Am. J. Respir. Crit. Care Med., Vol 154, No. 2, 08 1996, 477-483.
P21Waf1/Cip1/Sdi1 and p53 expression in association with DNA strand breaks in idiopathic pulmonary fibrosis
K Kuwano, R Kunitake, M Kawasaki, Y Nomoto, N Hagimoto, Y Nakanishi and N Hara
Research Institute for Diseases of the Chest, Faculty of Medicine, Kyushu University, Higashiku, Fukuoka, Japan.

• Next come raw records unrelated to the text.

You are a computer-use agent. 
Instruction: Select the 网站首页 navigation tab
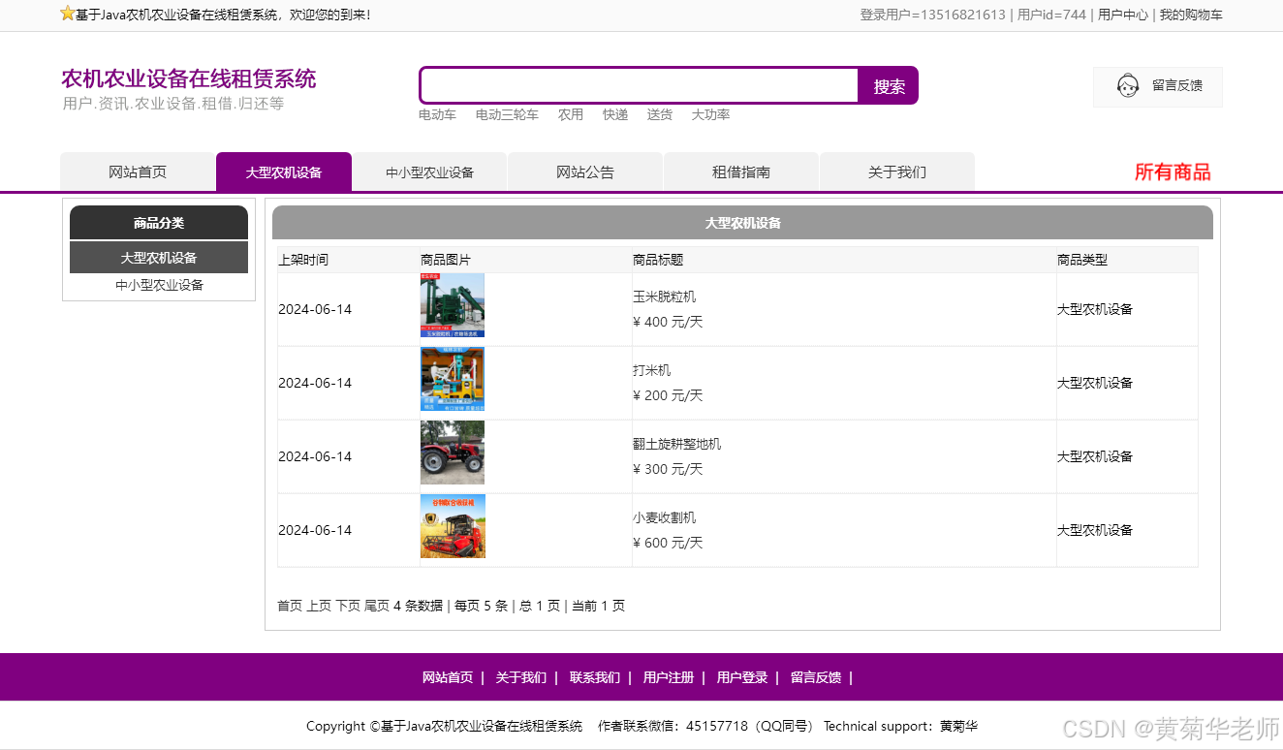click(x=138, y=171)
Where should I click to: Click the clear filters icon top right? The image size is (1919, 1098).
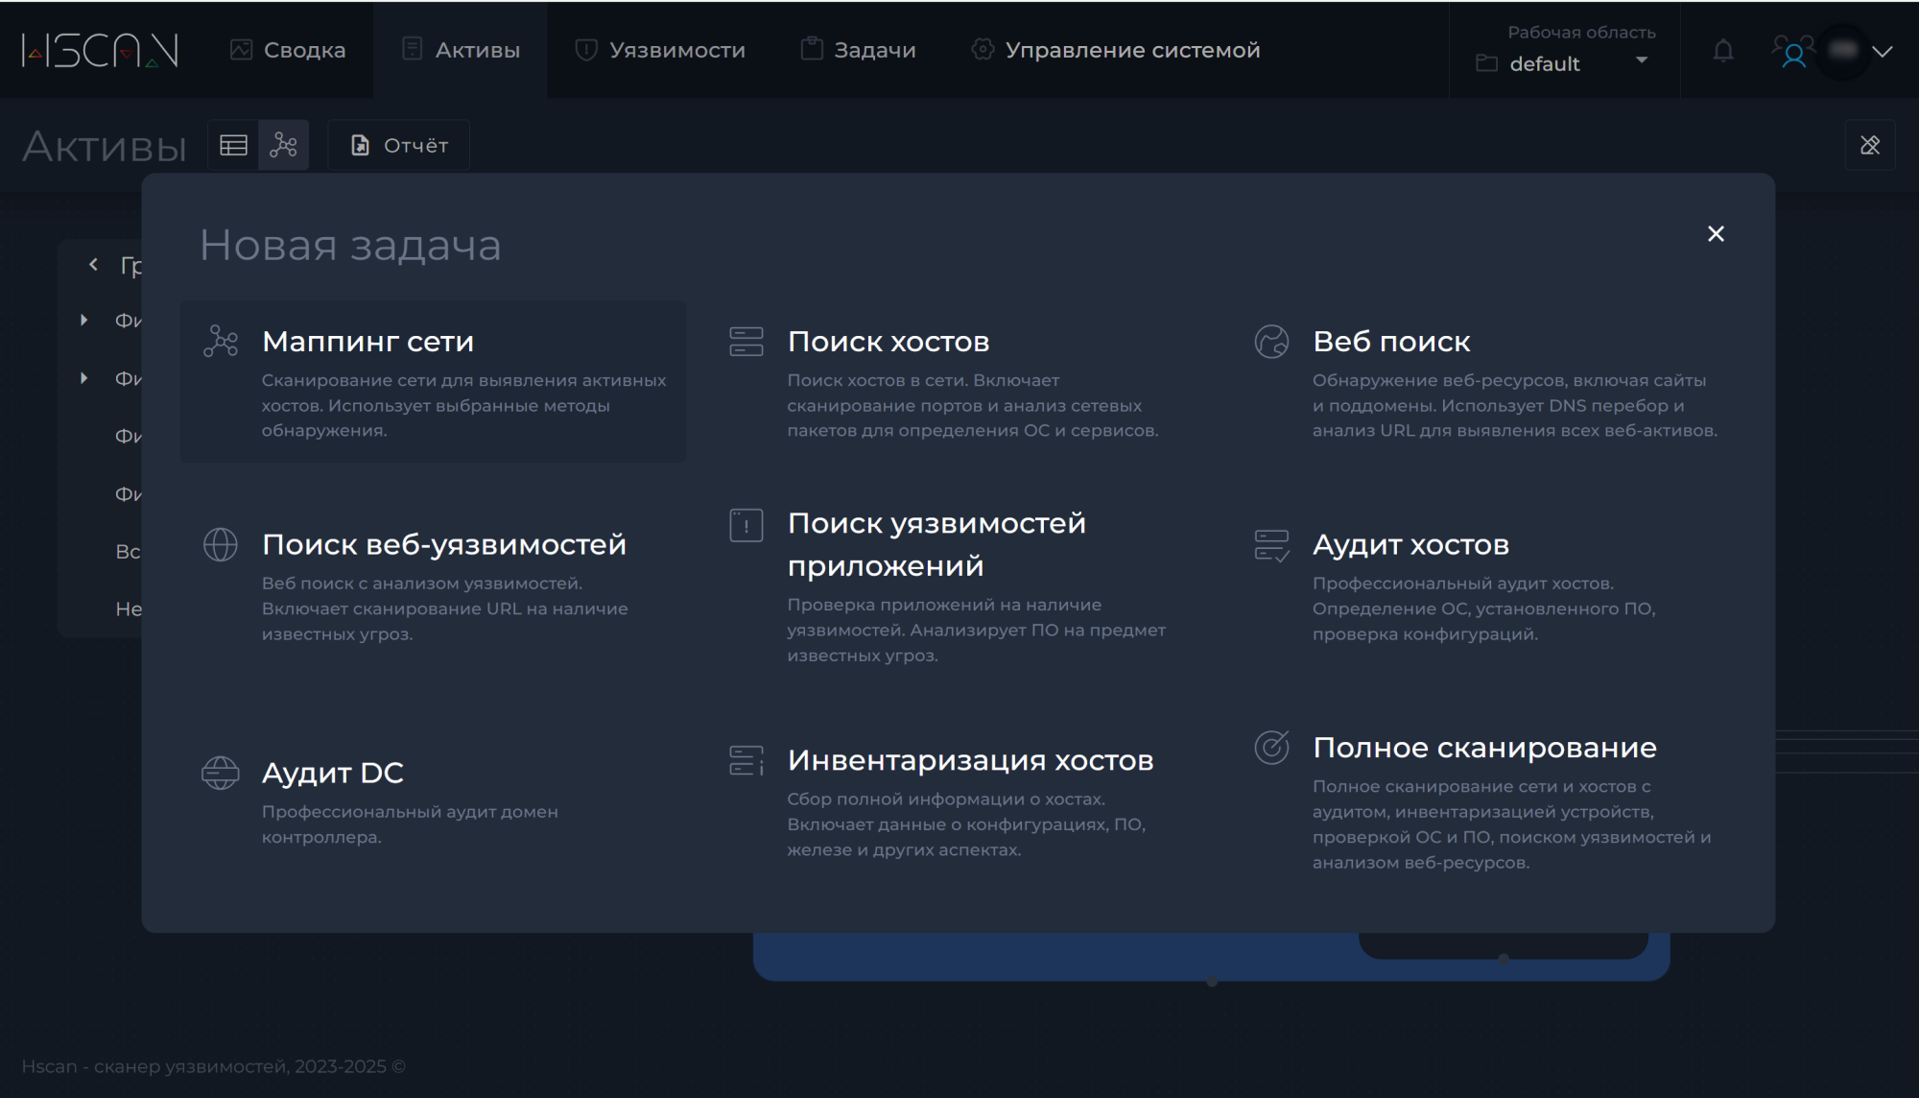coord(1869,145)
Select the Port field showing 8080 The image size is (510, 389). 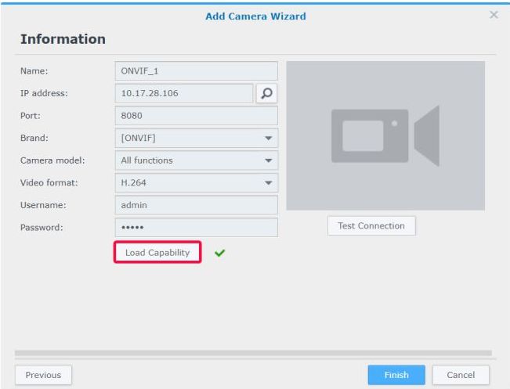click(x=196, y=116)
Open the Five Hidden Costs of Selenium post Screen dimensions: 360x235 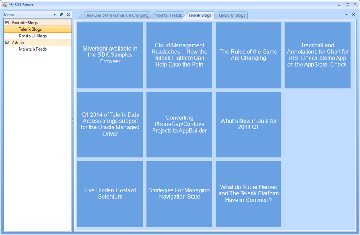(x=110, y=193)
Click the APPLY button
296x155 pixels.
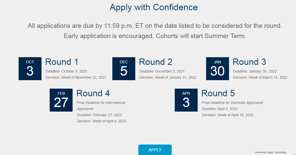155,150

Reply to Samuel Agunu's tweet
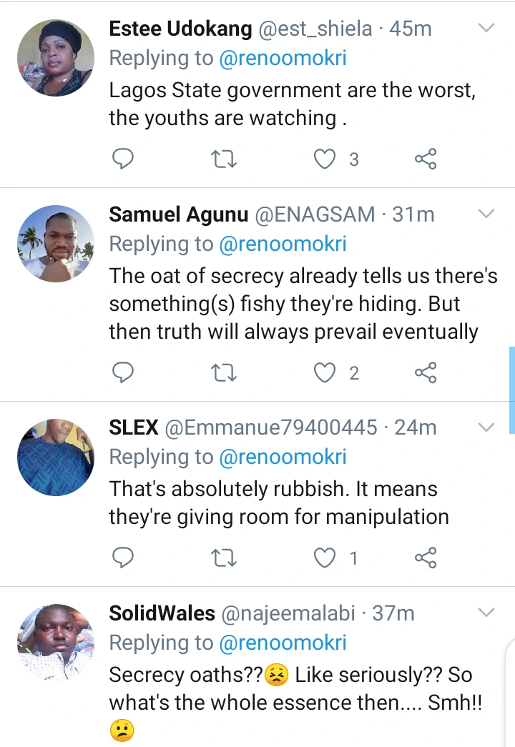click(x=124, y=372)
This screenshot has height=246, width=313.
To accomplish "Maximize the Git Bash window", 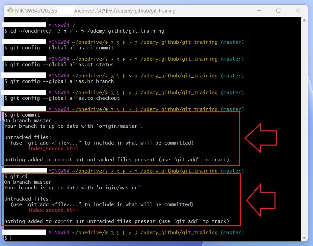I will [278, 11].
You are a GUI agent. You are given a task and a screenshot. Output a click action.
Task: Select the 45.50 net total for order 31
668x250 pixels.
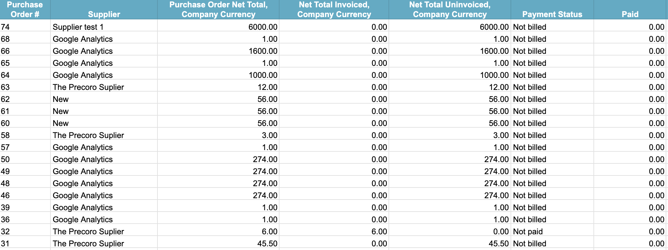point(218,243)
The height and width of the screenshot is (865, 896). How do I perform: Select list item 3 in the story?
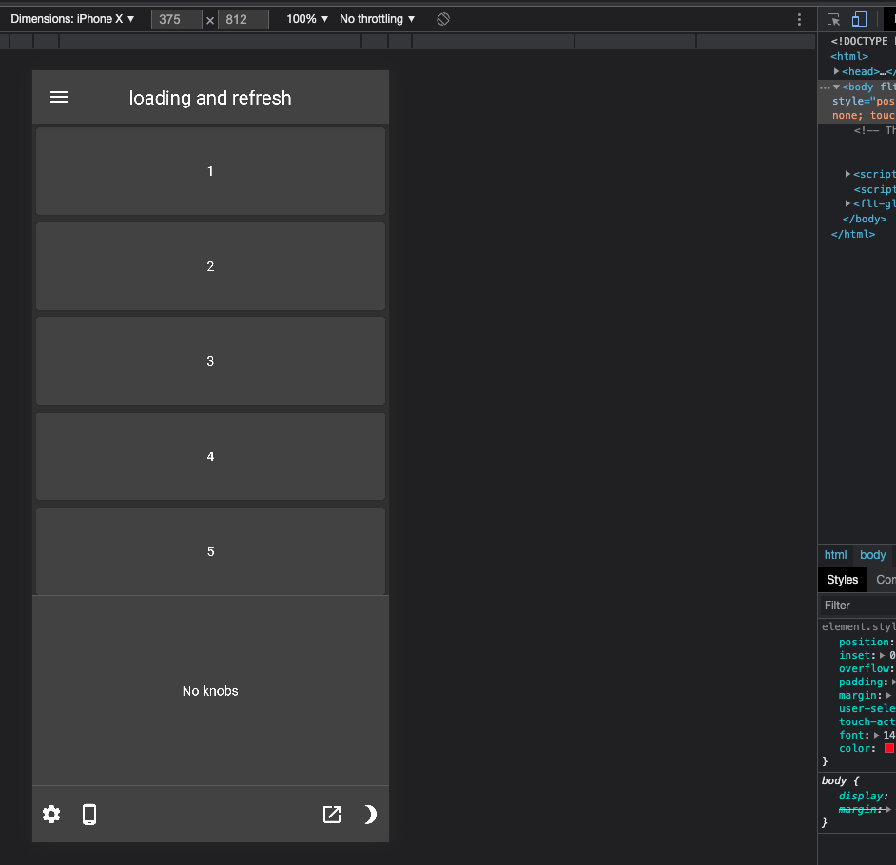click(x=210, y=361)
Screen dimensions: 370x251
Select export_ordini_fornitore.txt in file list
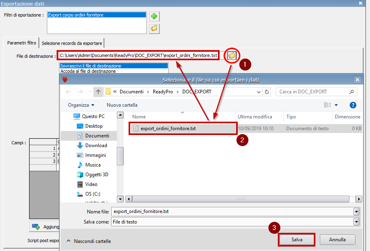pos(168,129)
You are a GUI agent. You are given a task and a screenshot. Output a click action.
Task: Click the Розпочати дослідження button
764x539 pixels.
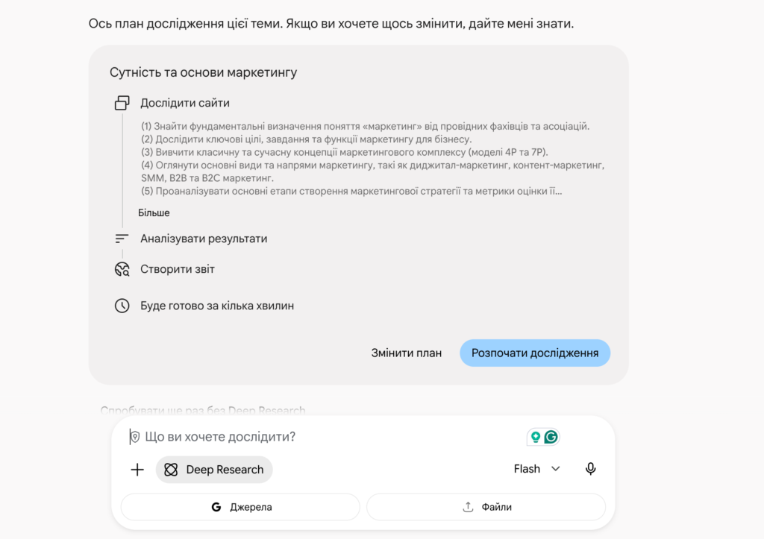click(x=535, y=353)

The tumor suppressor p53 protein is a transcription factor that plays a
central role in the cellular response to DNA damage, and it can cause
either G1 arrest or apoptosis. Recently, it was shown to induce the tumor
suppressor p21Waf1/Cip1/Sdi1 (p21), which inhibits cyclin-CDK complex
kinase activity. Although the etiology of idiopathic pulmonary fibrosis
(IPF) is still uncertain, it is postulated that IPF begins with an initial
inflammatory lesion localized to the alveolus and progresses on to chronic
inflammation with alveolitis. We examined whether p53 and p21 are
upregulated in association with chronic DNA damage in the bronchial and
alveolar epithelial cells in patients with IPF in an attempt to repair the
injury. We performed in situ detection of DNA strand breaks or apoptosis
(TUNEL) in the tissues as well as immunohistochemistry (IHC) for p53 and
p21. Positive signals by TUNEL were detected mainly in the bronchiolar and
alveolar epithelial cells in 10 of 14 lung specimens from patients with
IPF. On the other hand, no positive signal by TUNEL was detected in normal
lung parenchyma or in specimens of pulmonary emphysema. The IHC
demonstrated that p53 and p21 were expressed especially in hyperplastic
bronchial and alveolar epithelial cells of lung tissues from all patients
with IPF, except five specimens for p21. These results are consistent with
those obtained by TUNEL. In normal lung parenchyma and specimens of
pulmonary emphysema, p53 and p21 were not detected except in scattered
alveolar macrophages and in the epithelial cells within localized fibrotic
regions. These results suggest that p53 and p21 are upregulated in
association with chronic DNA damage, resulting in either G1 arrest or
apoptosis so that the DNA damage can be repaired in IPF. We speculate that
chronic DNA damage and repair may lead to mutation of the p53 gene and
tumorigenesis in IPF.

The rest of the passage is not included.